There may be times in human experience that look barren on the surface. Yet there can be much activity within. God never stops being God. And He never stops expressing His divine nature in His children, in the spiritual individuality of each of us. Sometimes we're unaware of this activity. I suspect, however, that even at those times, if we look more closely, we'll see some evidence, some little budlike thought, testifying to the activity within. But we'll have to look through spiritual rather than material sense.
At the time of his crucifixion, a material assessment of Christ Jesus' life said that it had culminated in death. Yet the tomb was an arena of incredible activity for Jesus. Hidden from human view, he was demonstrating for all mankind that true life is forever active, indestructible.
Through his resurrection the Way-shower proved that Life is God, the divine Principle that maintains the deathless identity of each of its spiritual offspring. This divine message of Life's eternality speaks to each one of us, impelling us beyond the belief of inactivity and its culmination, death.
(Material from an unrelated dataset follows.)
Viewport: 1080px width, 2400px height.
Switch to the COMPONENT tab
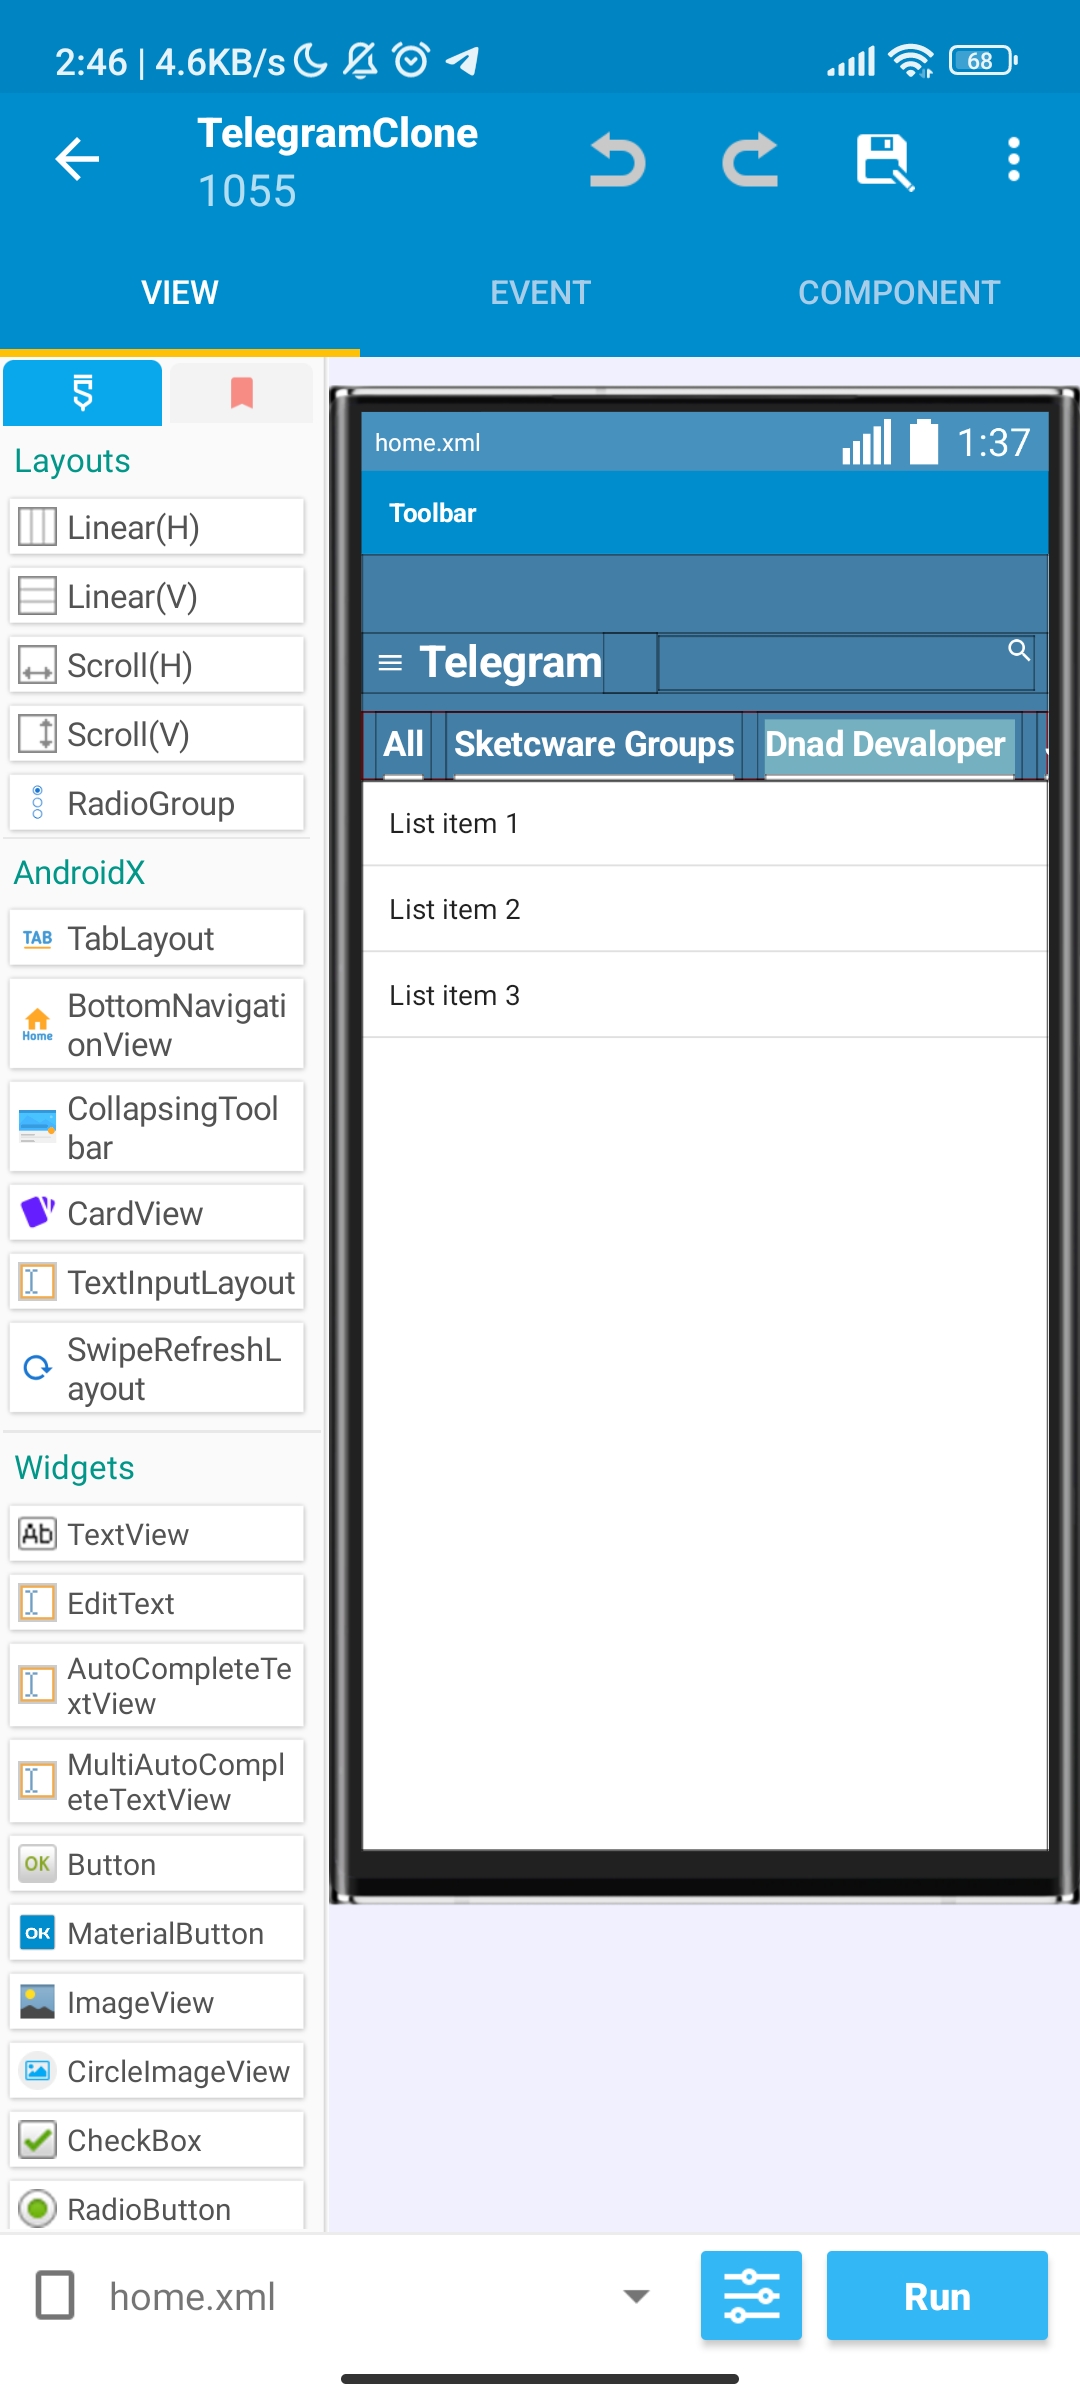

But we cognize this reality through spiritual sense alone. Mary Baker Eddy, who discovered and founded Christian Science, writes, ``Spiritual sense, contradicting the material senses, involves intuition, hope, faith, understanding, fruition, reality.''2 Where the material senses fail to see proof of God's, divine Life's, ever-presence, spiritual sense succeeds. My material senses couldn't detect what was going on inside a tree stripped of any signs of life. Yet one glimpse of the continued activity of life, as evidenced by the buds on the bush, gave me reason to believe that the life-activity of every bush and tree I saw continued as well.
Similarly, I could see the continuous activity of life in those around me, in my husband's new work, as well as in the lives of those we had the opportunity to meet in our new surroundings. And I saw that the divine Principle operating in the lives of others was operating in my life, too, because God is impartial in His provision of life and its ceaseless activity of love.
If you feel your life is barren at the moment, take heart. Spring will come as you patiently trust your spiritual sense, trust the ever-operative Principle of life -- trust God.
1John 5:30. 2Science and Health with Key to the Scriptures, p. 298.